My father was a landscape painter in Iceland, so I grew up surrounded by a lot of general art history books. I would endlessly study the images in them, and it was here that I first encountered a JMW Turner painting. I remember being puzzled as to why an abstract work was located before the other, less abstract, less dynamic paintings in the book.
My second and most formative encounter with Turner’s work was at art school, when I was studying British landscape painters from 1750 to 1900. I found their approach mesmerising, particularly their way of using light to create ephemeral atmospheric effects. I was gripped by how Constable painted cloud formations with great conviction and how Gainsborough created a sense of freedom in his compositions. But it was Turner who appeared to have a distinct emotional ability to shape and frame light.
I have focused on the ephemeral since my earliest work. Turner’s paintings offer great potential for exploring the notions of transformation, movement and atmosphere; for reflecting on one’s sense of self as being not necessarily solid and stable, but evolving through our many exchanges with other people, with the world. I recently read an interview with biologist and thinker Francisco Varela, who talked about our feeling of self as being our interface with the world. I am ‘me’ when interacting, when caught up in relations and contexts, but the ‘me’ is an aggregate of ephemera in a way. We can’t localise it. This is a fascinating thought.

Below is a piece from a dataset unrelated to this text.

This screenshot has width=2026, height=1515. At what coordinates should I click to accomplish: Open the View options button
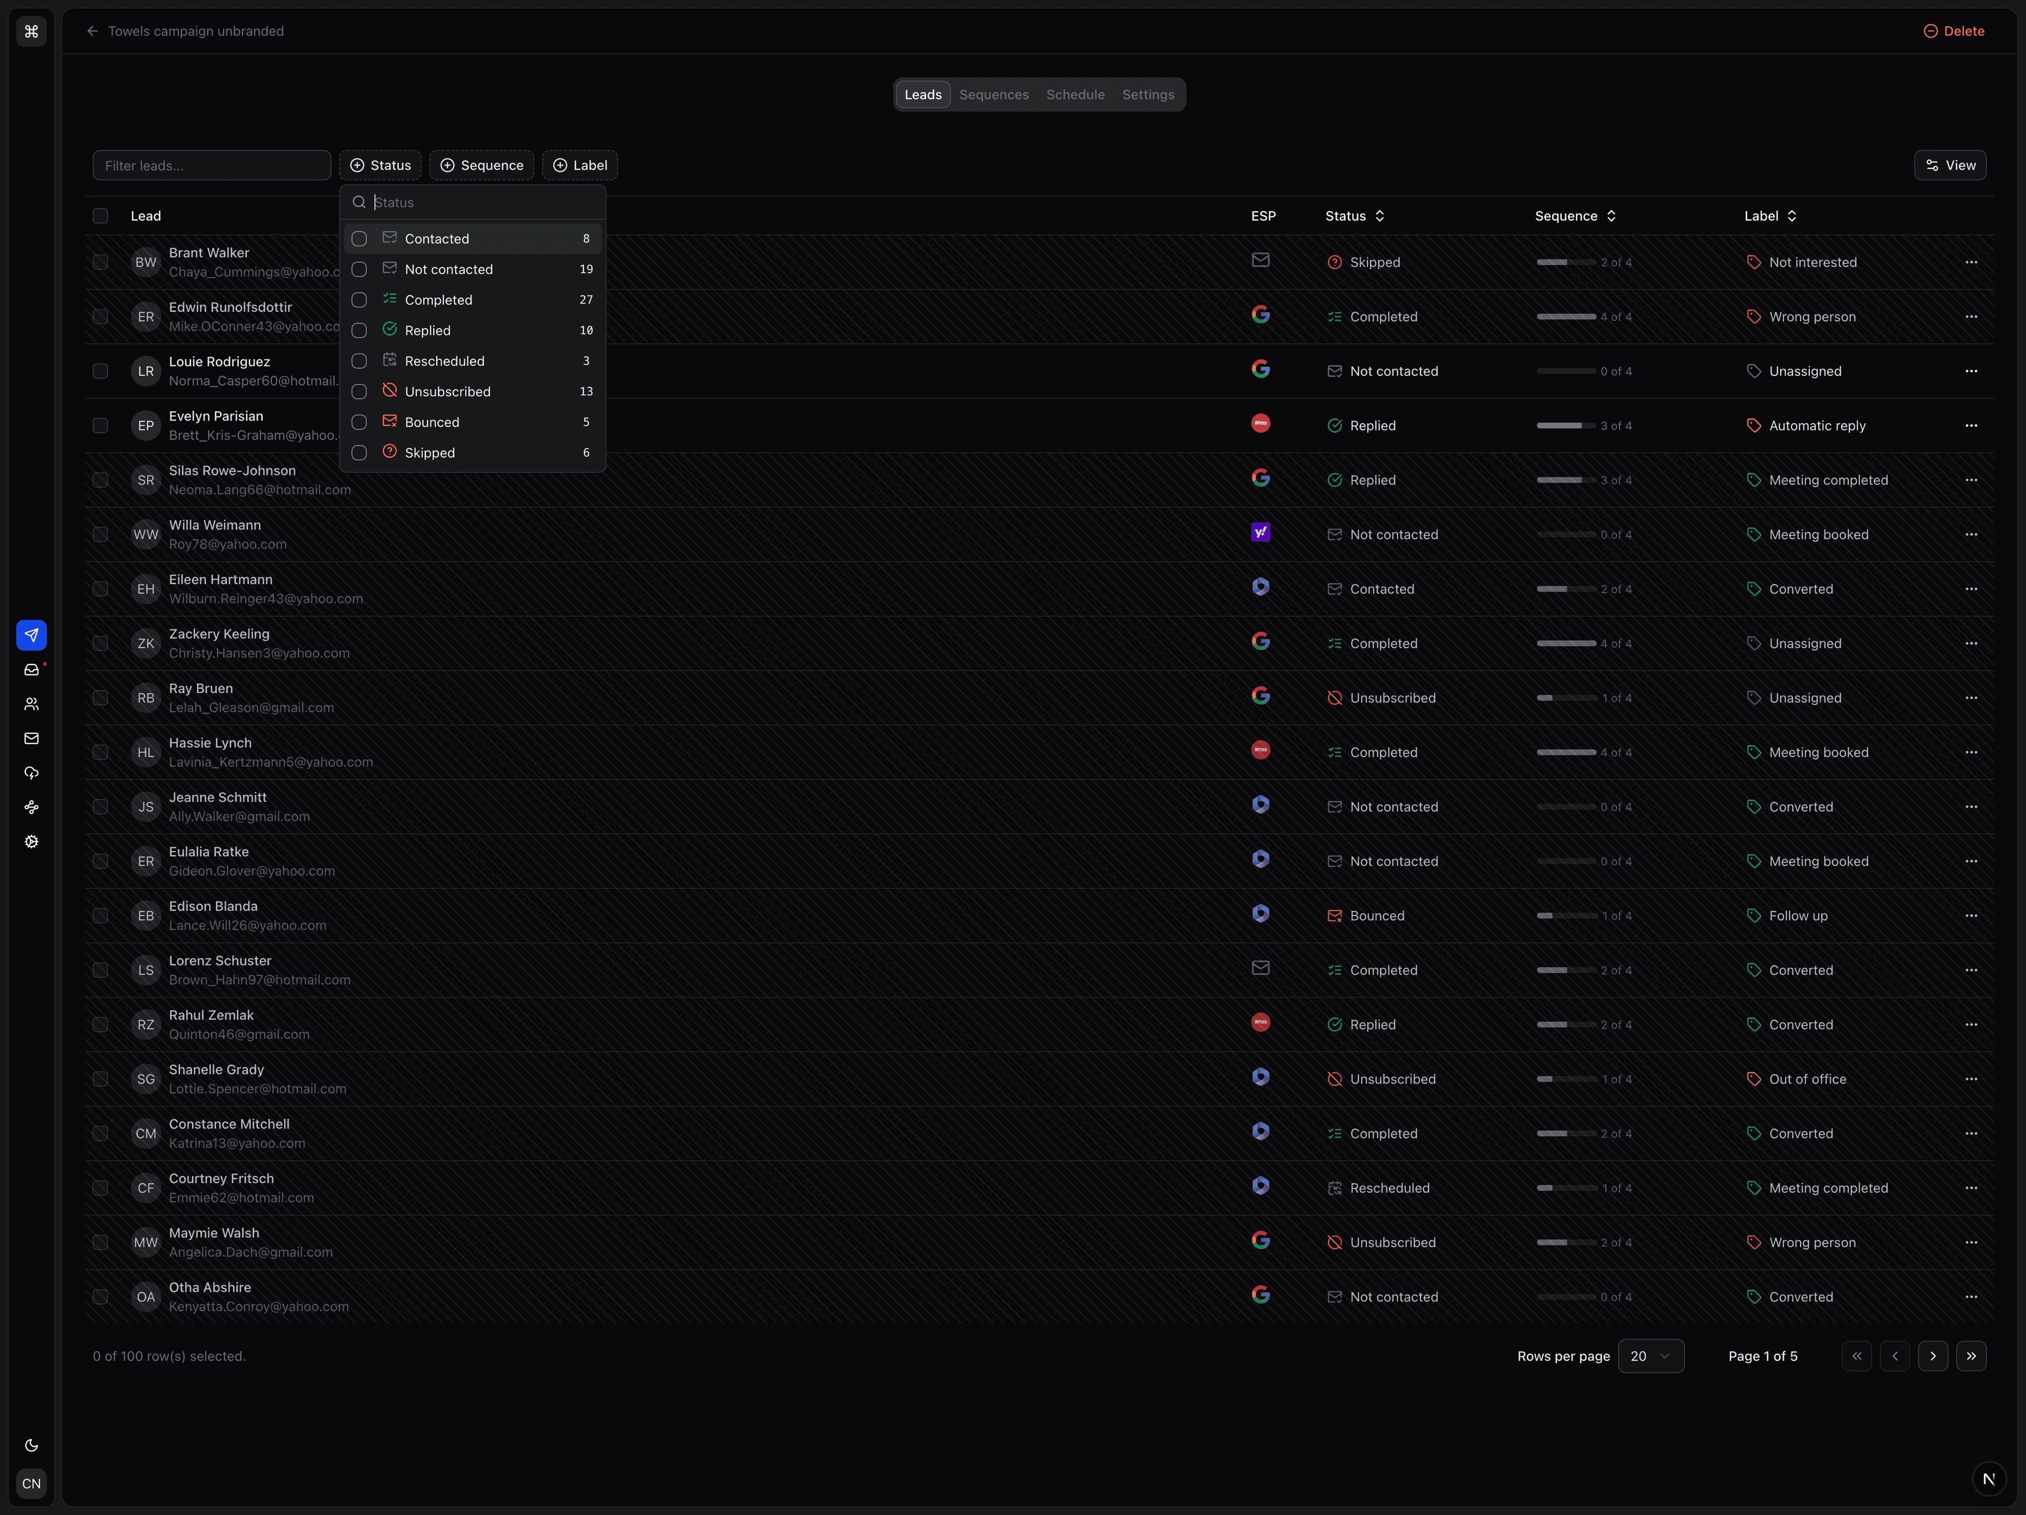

For Turner, colour was never an autonomous phenomenon or an aesthetic end in itself; he used it to establish ephemeral effects, which allowed him to leave traditional depiction behind. This was highly radical. He was convinced that his paintings were of great relevance to the world, and I have for many years been inspired by the sense of confidence communicated through his work and the idea that the ephemeral could carry meaning into society.
I find it interesting that Turner seemed to seek whatever truth there is in visual representation in careful observation of external phenomena and the way we perceive light and colour. There have been very few studies extracting this sense of the ephemeral from the objects of desire that his paintings have become, due to their great popularity. I was therefore eager to detach light and colour from their iconic status in his works in order to support what I see as his obsession with these atmospheric effects.
Turner’s palette, which he formulated according to the hues of the natural world, is very recognisable. It seemed like a natural step to begin an experimental study by abstracting this palette and filtering it into a new, utopian colour scheme. This type of abstract matter can, at the same time, feel familiar. I think abstraction may be welcoming. It offers the potential to re-evaluate our sense of self, of our being present.
Starting in 2009, I began analysing pigments, paint production and application of colour to produce light, and then I worked with a chemist to mix paint in the exact colour for each nanometre of light in the visible spectrum. The Colour experiments grew out of these early explorations. In the first stages, I pooled about 30 of Turner’s works and then gradually singled out those that had the most varied palettes.
For each of his paintings, I bring the colours and light into a schematic system which is then transferred to a round canvas without a centre. This shape generates a feeling of endlessness and allows the viewer to take in the artwork in a decentralised, meandering way. The fading colours in each sequence deter the viewer’s eye from resting on a single line or spot. Instead, the eye must negotiate its way around the work, which creates a sense of personal narrative.
Each work in the series of seven oil paintings is unique; however, all are attempts at developing what I hope will evolve into a dynamic, new colour theory.